June 2, 1997, was a memorable day for me. It was the date of Canada’s 36th general federal election and it was the first time I had ever voted. I haven’t missed an election since, although my enthusiasm is not reflective of most voters. In the last provincial election, Ontario hit a record low for voter  turnout, with only 49.2 percent of voters visiting the polls. Unlike my 18-year-old self, youth are even less likely to exercise  their democratic right than older voters. In the last federal election,  Elections  Canada  estimates  that only 38.8 percent of voters ages 18 to 24 cast a ballot, while the overall voter turnout was 61.1 percent. In fact, the Canadian Election Study for the years 1965 to 2000 shows a steady decline in the estimated voter  turnout for eligible voters ages 18 to 24 since 1993. This has been attributed to a number of factors, including not knowing where or when to vote and being too busy. But in the words of Ilona Dougherty of Apathy is Boring (a group that uses art and technology to educate Canadian youth about democracy), many youth don’t vote because “we don’t ask them to.” Student Vote aims to change this trend by  asking young  Canadians to  vote well before their eighteenth birthday in the hope that voting becomes a habit.
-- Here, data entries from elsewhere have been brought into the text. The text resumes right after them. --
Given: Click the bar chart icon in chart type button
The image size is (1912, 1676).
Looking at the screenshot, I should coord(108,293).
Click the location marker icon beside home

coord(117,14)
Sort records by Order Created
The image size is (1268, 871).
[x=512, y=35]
I wanted to run Student Vote in my classroom to develop and foster the kind of excitement I felt as a first-time voter.

What is This Student Vote You Speak Of

Student Vote is a non-partisan, national organization that  runs  parallel elections coinciding with official elections taking  place municipally,    provincially    and    federally. Participating schools are supplied with all the necessary materials to inform  students about the issues and the tools they need to run their very own election, allowing them to consider and vote for the same candidates as the adults in the school’s electoral district. By implementing Student Vote in your school, you will have the opportunity to model civic engagement, foster a passion for democracy, and learn more about politics, all while meeting many  curriculum  expectations. In my class, students were able to compare Canada’s current political issues to those at the dawn of Confederation, offering a current context for what they were learning about the history of politics in Canada. As an added bonus, running Student Vote is a lot of fun and is a great way to engage twenty-first-century learners in an authentic and meaningful way.